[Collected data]
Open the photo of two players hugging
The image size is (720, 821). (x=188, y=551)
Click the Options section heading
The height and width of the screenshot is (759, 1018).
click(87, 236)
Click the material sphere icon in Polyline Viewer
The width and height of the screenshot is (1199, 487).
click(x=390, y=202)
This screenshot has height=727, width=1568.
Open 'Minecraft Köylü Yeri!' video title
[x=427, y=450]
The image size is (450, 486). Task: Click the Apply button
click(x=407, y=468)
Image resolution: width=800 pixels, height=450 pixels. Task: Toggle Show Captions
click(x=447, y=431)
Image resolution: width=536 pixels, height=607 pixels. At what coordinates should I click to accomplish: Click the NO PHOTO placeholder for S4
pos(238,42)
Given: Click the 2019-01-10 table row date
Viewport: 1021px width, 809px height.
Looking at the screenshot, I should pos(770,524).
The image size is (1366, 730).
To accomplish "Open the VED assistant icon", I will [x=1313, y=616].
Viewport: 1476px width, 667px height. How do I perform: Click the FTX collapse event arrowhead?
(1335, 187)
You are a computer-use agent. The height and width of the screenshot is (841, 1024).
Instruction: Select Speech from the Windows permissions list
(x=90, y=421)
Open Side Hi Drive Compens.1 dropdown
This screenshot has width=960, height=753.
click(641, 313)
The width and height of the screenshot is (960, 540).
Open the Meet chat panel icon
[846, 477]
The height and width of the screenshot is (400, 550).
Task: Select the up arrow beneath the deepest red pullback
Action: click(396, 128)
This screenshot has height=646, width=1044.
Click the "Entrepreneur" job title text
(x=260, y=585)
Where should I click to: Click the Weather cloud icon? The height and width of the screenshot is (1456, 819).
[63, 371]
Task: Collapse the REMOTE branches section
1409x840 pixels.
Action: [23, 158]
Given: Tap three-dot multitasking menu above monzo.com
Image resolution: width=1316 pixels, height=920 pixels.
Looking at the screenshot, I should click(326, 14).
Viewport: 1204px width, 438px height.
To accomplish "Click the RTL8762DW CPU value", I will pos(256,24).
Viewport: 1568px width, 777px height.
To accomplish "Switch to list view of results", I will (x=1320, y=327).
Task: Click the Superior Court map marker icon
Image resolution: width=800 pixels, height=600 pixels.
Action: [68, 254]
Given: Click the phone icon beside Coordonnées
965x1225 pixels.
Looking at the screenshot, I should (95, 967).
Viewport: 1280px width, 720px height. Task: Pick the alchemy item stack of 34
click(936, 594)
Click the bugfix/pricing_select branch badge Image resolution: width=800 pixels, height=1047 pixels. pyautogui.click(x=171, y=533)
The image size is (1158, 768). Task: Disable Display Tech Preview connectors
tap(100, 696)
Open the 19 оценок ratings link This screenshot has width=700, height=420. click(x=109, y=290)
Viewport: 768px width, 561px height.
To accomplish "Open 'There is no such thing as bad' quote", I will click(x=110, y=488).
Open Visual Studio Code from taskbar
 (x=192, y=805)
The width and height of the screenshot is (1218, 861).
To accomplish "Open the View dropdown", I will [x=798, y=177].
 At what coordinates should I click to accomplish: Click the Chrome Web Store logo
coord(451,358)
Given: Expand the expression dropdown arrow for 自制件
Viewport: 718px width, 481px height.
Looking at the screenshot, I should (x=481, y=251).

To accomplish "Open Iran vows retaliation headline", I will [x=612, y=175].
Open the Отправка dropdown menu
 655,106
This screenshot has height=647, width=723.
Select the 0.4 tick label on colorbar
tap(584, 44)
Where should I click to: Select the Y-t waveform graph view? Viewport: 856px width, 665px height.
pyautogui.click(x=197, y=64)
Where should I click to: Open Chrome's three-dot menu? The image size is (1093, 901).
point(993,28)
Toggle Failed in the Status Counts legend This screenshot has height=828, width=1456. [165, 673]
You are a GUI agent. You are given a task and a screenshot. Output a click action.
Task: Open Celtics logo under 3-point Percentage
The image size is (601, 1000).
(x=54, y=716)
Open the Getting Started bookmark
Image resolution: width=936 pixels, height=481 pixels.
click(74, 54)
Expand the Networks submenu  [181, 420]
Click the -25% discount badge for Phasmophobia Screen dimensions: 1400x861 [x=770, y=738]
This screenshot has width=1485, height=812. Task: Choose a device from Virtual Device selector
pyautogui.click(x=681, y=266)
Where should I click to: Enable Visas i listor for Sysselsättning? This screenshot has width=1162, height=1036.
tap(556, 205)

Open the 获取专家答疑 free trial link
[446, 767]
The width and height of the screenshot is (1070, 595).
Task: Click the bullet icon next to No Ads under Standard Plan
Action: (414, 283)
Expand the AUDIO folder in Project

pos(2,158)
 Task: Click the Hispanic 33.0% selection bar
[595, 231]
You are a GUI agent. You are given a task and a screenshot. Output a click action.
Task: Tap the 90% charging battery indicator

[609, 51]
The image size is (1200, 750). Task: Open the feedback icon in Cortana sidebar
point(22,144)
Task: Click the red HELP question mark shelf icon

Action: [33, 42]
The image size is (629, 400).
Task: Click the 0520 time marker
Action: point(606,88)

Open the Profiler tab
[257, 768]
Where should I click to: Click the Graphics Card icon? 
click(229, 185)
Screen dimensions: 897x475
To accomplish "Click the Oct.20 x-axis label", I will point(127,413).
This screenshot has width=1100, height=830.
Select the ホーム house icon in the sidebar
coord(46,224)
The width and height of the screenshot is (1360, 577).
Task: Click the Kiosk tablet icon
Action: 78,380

◆ **Written problem**: Reproduce every line of the listing above verbatim, from first to last.

◆ **Task solution**:
Open the photo of two players hugging
The image size is (720, 821). (x=188, y=551)
Click the Options section heading
The height and width of the screenshot is (759, 1018).
click(87, 236)
Click the material sphere icon in Polyline Viewer
The width and height of the screenshot is (1199, 487).
click(x=390, y=202)
This screenshot has height=727, width=1568.
Open 'Minecraft Köylü Yeri!' video title
[x=427, y=450]
The image size is (450, 486). Task: Click the Apply button
click(x=407, y=468)
Image resolution: width=800 pixels, height=450 pixels. Task: Toggle Show Captions
click(x=447, y=431)
Image resolution: width=536 pixels, height=607 pixels. At what coordinates should I click to accomplish: Click the NO PHOTO placeholder for S4
pos(238,42)
Given: Click the 2019-01-10 table row date
Viewport: 1021px width, 809px height.
Looking at the screenshot, I should pos(770,524).
The image size is (1366, 730).
To accomplish "Open the VED assistant icon", I will [x=1313, y=616].
Viewport: 1476px width, 667px height. How do I perform: Click the FTX collapse event arrowhead?
(1335, 187)
You are a computer-use agent. The height and width of the screenshot is (841, 1024).
Instruction: Select Speech from the Windows permissions list
(x=90, y=421)
Open Side Hi Drive Compens.1 dropdown
This screenshot has width=960, height=753.
click(641, 313)
The width and height of the screenshot is (960, 540).
Open the Meet chat panel icon
[846, 477]
The height and width of the screenshot is (400, 550).
Task: Select the up arrow beneath the deepest red pullback
Action: click(396, 128)
This screenshot has height=646, width=1044.
Click the "Entrepreneur" job title text
(x=260, y=585)
Where should I click to: Click the Weather cloud icon? The height and width of the screenshot is (1456, 819).
[63, 371]
Task: Collapse the REMOTE branches section
1409x840 pixels.
Action: [23, 158]
Given: Tap three-dot multitasking menu above monzo.com
Image resolution: width=1316 pixels, height=920 pixels.
Looking at the screenshot, I should click(326, 14).
Viewport: 1204px width, 438px height.
To accomplish "Click the RTL8762DW CPU value", I will pos(256,24).
Viewport: 1568px width, 777px height.
To accomplish "Switch to list view of results", I will (x=1320, y=327).
Task: Click the Superior Court map marker icon
Image resolution: width=800 pixels, height=600 pixels.
Action: [68, 254]
Given: Click the phone icon beside Coordonnées
965x1225 pixels.
Looking at the screenshot, I should (95, 967).
Viewport: 1280px width, 720px height. Task: Pick the alchemy item stack of 34
click(936, 594)
Click the bugfix/pricing_select branch badge Image resolution: width=800 pixels, height=1047 pixels. pyautogui.click(x=171, y=533)
The image size is (1158, 768). Task: Disable Display Tech Preview connectors
tap(100, 696)
Open the 19 оценок ratings link This screenshot has width=700, height=420. click(x=109, y=290)
Viewport: 768px width, 561px height.
To accomplish "Open 'There is no such thing as bad' quote", I will click(x=110, y=488).
Open Visual Studio Code from taskbar
 (x=192, y=805)
The width and height of the screenshot is (1218, 861).
To accomplish "Open the View dropdown", I will [x=798, y=177].
 At what coordinates should I click to accomplish: Click the Chrome Web Store logo
coord(451,358)
Given: Expand the expression dropdown arrow for 自制件
Viewport: 718px width, 481px height.
Looking at the screenshot, I should (x=481, y=251).

To accomplish "Open Iran vows retaliation headline", I will [x=612, y=175].
Open the Отправка dropdown menu
 655,106
This screenshot has height=647, width=723.
Select the 0.4 tick label on colorbar
tap(584, 44)
Where should I click to: Select the Y-t waveform graph view? Viewport: 856px width, 665px height.
pyautogui.click(x=197, y=64)
Where should I click to: Open Chrome's three-dot menu? The image size is (1093, 901).
point(993,28)
Toggle Failed in the Status Counts legend This screenshot has height=828, width=1456. [165, 673]
You are a GUI agent. You are given a task and a screenshot. Output a click action.
Task: Open Celtics logo under 3-point Percentage
The image size is (601, 1000).
(x=54, y=716)
Open the Getting Started bookmark
Image resolution: width=936 pixels, height=481 pixels.
click(74, 54)
Expand the Networks submenu  [181, 420]
Click the -25% discount badge for Phasmophobia Screen dimensions: 1400x861 [x=770, y=738]
This screenshot has width=1485, height=812. Task: Choose a device from Virtual Device selector
pyautogui.click(x=681, y=266)
Where should I click to: Enable Visas i listor for Sysselsättning? This screenshot has width=1162, height=1036.
tap(556, 205)

Open the 获取专家答疑 free trial link
[446, 767]
The width and height of the screenshot is (1070, 595).
Task: Click the bullet icon next to No Ads under Standard Plan
Action: (414, 283)
Expand the AUDIO folder in Project

pos(2,158)
 Task: Click the Hispanic 33.0% selection bar
[595, 231]
You are a GUI agent. You are given a task and a screenshot. Output a click action.
Task: Tap the 90% charging battery indicator

[609, 51]
The image size is (1200, 750). Task: Open the feedback icon in Cortana sidebar
point(22,144)
Task: Click the red HELP question mark shelf icon

Action: [33, 42]
The image size is (629, 400).
Task: Click the 0520 time marker
Action: point(606,88)

Open the Profiler tab
[257, 768]
Where should I click to: Click the Graphics Card icon? 
click(229, 185)
Screen dimensions: 897x475
To accomplish "Click the Oct.20 x-axis label", I will point(127,413).
This screenshot has width=1100, height=830.
Select the ホーム house icon in the sidebar
coord(46,224)
The width and height of the screenshot is (1360, 577).
Task: Click the Kiosk tablet icon
Action: 78,380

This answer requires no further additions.